▶ **Instructions for the task**
Keep only the lines of the listing that include the word "button", and copy them.

*** Supplied material Section Begins ***

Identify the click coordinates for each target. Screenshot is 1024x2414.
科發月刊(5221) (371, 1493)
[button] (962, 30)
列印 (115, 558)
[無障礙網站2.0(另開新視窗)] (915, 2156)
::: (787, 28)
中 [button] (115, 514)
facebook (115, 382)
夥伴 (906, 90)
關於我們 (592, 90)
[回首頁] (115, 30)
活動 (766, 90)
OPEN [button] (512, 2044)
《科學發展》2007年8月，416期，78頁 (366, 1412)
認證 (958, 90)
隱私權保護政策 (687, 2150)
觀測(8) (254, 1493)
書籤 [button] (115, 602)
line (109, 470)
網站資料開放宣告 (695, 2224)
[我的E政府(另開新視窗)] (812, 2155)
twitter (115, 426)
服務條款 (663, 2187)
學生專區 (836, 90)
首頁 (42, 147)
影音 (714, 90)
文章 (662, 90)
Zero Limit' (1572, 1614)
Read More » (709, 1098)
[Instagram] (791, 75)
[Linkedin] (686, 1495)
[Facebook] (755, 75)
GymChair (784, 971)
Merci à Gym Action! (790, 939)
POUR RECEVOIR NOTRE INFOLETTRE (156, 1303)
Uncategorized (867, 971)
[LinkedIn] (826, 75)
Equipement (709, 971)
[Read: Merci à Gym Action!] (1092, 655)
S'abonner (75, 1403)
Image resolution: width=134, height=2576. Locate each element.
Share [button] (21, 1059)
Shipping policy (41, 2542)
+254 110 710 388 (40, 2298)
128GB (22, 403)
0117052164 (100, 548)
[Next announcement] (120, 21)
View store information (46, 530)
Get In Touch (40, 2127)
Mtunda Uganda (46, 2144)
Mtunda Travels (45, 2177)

*** Supplied material Section Ends ***

▶ **Written response**
[button] (962, 30)
中 [button] (115, 514)
OPEN [button] (512, 2044)
書籤 [button] (115, 602)
Share [button] (21, 1059)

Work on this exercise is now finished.